▶ [Extrait]
Des symptômes internes sont observés dans l'aubier. Sur des coupes transversales de branches malades, on observe des tâches sombres disposées en cercle plus ou moins complet. Ce sont des anneaux de bois de printemps dont les gros vaisseaux sanguins sont obstrués par des «gommes» dispersés par des spores fongiques. Ce dépôt est le résultat de la réponse défensive de l'orme à la croissance de champignons dans ses vaisseaux les bouchant et empêchant la sève de circuler. Ainsi, ceci fait une sorte d’ «embolie», dont les conséquences sont le flétrissement progressif de l'extérieur des branches qui ne sont plus alimentées.
Les champignons se développent grâce à de minuscules spores transportées sur des distances plus ou moins grandes par la sève. Ces spores peuvent germer, produisant du mycélium, qui continue de croître dans un autre vaisseau et, à son tour, y forme des spores. Plus les vaisseaux sanguins sont longs, larges et rapprochés, plus il est facile pour les parasites vasculaires de se développer. La propagation se fait parfois des arbres malades aux arbres sains par contact ou par greffe naturelle des racines, notamment en milieu urbain.
Cependant, la plupart du temps ce sont les scolytes qui véhiculent la maladie. Ils se rassemblent sous l’écorce et peuvent atteindre la couche externe du bois. transportant des spores sans aucune conséquences sur tube digestif de l'insecte ! La maladie peut donc facilement se propager d’un arbre à l’autre.
Les moyens de lutte
La lutte contre les scolytes est très difficile en raison de leur mode de vie puisqu’ils vivent principalement sous l’écorce des arbres.
Un des modes de lutte est la coupe du bois attaqué mais cette coupe constitue un nouveau stress pour les arbres.
Les scolytes n’ont pas de prédateurs (mais certaines bactéries ou acariens attaquent leurs œufs).
Il existe plusieurs moyens de lutte :
La limitation du développement des larves
- Ecorçage des grumes abattues ou des arbres tombés suite à une tempête afin d’éviter que les scolytes y pondent.
- Débardage des arbres tombés.
- L’installation de pièges à phéromones reproduisant le spectre d’odeurs d’arbres malades. Cette méthode étant inenvisageable en forêt en raison du nombre très important d’insectes vivants dans chaque arbre car il faudrait plusieurs pièges différents par arbre. Le piégeage est utilisé dans les parcs pour essayer de réduire la pullulation.
La prévention
Il s’agit de ne pas encourager la pullulation des scolytes, en agissant sur le stress des arbres.

▶ [Travail à faire]
1/ Résumez en deux phrases le texte sur la maladie de l'orme.
2/ Modifiez le texte sur la maladie de l'orme en recopiant tout ce qui va de "Les moyens de" jusqu'à "pour les arbres.", avec "stress" remplacé par "choc".
3/ Reprenez la rédaction du texte sur la maladie de l'orme après sa dernière phrase.

[Données enregistrées]
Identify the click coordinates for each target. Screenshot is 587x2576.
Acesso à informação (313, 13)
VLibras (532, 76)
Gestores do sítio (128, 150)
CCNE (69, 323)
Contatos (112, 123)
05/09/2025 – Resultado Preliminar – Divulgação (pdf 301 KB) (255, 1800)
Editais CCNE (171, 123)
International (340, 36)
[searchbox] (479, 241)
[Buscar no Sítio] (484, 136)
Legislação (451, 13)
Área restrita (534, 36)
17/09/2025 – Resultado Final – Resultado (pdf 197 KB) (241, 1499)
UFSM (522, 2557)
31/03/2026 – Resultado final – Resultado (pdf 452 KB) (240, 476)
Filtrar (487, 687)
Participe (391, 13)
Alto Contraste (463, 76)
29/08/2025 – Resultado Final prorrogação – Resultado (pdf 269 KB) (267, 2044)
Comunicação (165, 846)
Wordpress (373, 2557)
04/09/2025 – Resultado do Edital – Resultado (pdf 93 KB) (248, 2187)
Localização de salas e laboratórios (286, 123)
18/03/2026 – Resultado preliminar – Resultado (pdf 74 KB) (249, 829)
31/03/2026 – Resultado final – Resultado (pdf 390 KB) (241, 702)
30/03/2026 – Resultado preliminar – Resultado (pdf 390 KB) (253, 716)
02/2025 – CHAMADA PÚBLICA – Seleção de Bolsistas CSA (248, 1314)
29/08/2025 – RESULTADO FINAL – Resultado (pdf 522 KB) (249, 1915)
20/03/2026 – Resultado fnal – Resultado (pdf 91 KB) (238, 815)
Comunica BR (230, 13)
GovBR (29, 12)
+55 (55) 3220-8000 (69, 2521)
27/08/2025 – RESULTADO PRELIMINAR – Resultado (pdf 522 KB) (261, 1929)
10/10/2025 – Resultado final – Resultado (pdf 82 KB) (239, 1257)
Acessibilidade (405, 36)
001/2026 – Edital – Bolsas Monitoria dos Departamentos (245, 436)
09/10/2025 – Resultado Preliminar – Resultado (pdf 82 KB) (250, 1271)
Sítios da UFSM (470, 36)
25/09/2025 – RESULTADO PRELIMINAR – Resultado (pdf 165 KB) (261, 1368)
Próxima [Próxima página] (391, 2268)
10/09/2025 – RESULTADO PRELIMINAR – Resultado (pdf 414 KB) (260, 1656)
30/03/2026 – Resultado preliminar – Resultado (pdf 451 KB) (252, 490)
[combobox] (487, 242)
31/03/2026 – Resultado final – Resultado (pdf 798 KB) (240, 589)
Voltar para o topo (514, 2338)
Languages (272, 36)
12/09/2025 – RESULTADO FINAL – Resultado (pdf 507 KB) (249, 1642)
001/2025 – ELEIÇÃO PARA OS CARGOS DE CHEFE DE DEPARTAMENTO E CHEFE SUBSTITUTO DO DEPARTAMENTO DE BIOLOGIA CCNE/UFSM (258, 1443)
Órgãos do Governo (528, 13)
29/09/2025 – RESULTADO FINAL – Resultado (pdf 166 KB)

▶ [Réponses attendues]
1/ Chez l'orme malade, des gommes bouchent les vaisseaux de l'aubier et empêchent la sève de circuler, ce qui fait flétrir les branches. Les champignons se propagent par des spores portées par la sève, par contact entre racines et surtout par les scolytes, contre lesquels la lutte est difficile car ils vivent sous l'écorce, mais on peut limiter le développement des larves par l'écorçage, le débardage ou des pièges à phéromones, et prévenir leur pullulation en agissant sur le stress des arbres.

2/
Les moyens de lutte
La lutte contre les scolytes est très difficile en raison de leur mode de vie puisqu’ils vivent principalement sous l’écorce des arbres.
Un des modes de lutte est la coupe du bois attaqué mais cette coupe constitue un nouveau choc pour les arbres.

3/
- Limitation de la fragmentation des forêts par des routes et grandes coupes (il a été constaté que les arbres sur les lisières naturelles ou créés par les routes, sur les zones sèches ou en pentes présentaient une sensibilité accrue au stress hydrique).
- Meilleure protection du sol.
- Meilleure gestion de l’eau pour la retenir en forêt en haut des versants.
- Biodiversité (mélange d’arbres issus de souches locales nés de graines et non clonés ou bouturés).
Un espoir cependant : Lutèce ?
Nous avons vu que les ormes de Paris ont pratiquement disparus, remplaçés par les platanes (38 % des arbres de la capitale), les châtaigniers (15 %) et les tilleuls (10 %) mais les ormes commencent désormais à revenir dans les rues de Paris.
Des variétés résistantes à la maladie ont été développées par INRA (Institut National Agronomique) après 25 ans de recherches avec le soutien de la Ville de Paris. 150 plants par an ont été replantés dans la capitales à partir de 2009.
La nouvelle variété porte le nom Lutèce. «C'est un hybride de 1/8 d'orme d'Asie (le seul orme résistant à la graphitisation) et de 7/8 d'orme d'Europe», explique Jean-Pol Neme. Jusqu'à présent, une seule variété asiatique a été réintroduite depuis 2005, boulevard de Magenta à Paris (avec un brevet américain), mais cette variété a un défaut : "sa forme ne correspond pas à l'orme d'origine", poursuit Jean-Pol Neme.
Facilement identifiable grâce à sa forme droite et ses feuilles dentelées légèrement asymétriques, l'orme Lutèce ne remplacera pas tous les arbres parisiens. «Le but est d'augmenter la biodiversité, pas de faire à nouveau de l'orme l'espèce dominante à Paris. On ne peut jamais être sûr à 100 % qu'une espèce résiste aux maladies» toujours selon Jean-Pol Neme.
Retour non seulement parisien !
Depuis quelques années, l’orme de Lutèce est commercialisé par les pépinières françaises.